EXERCISE INSTRUCTIONS:
Reproduce each of the following records verbatim, leaving out the pictures.

#### TASK DATA

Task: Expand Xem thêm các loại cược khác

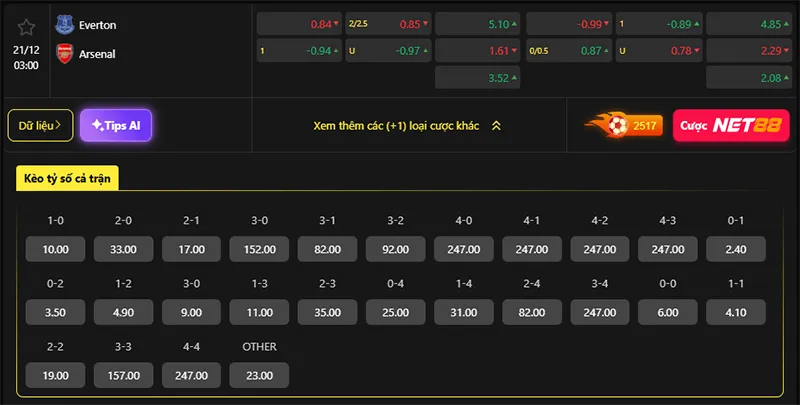Action: click(396, 126)
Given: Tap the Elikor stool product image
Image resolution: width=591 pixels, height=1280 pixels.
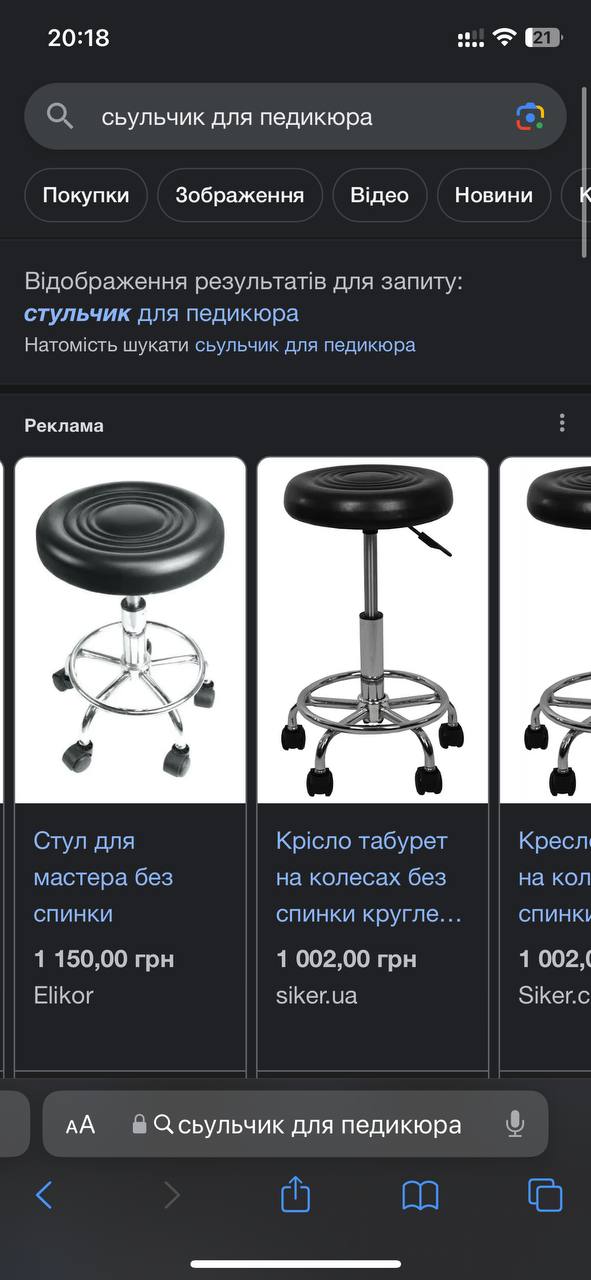Looking at the screenshot, I should (130, 630).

########

TASK RESPONSE:
Task: Expand Xem thêm các loại cược khác

Action: click(396, 126)
Given: Tap the Elikor stool product image
Image resolution: width=591 pixels, height=1280 pixels.
Looking at the screenshot, I should (130, 630).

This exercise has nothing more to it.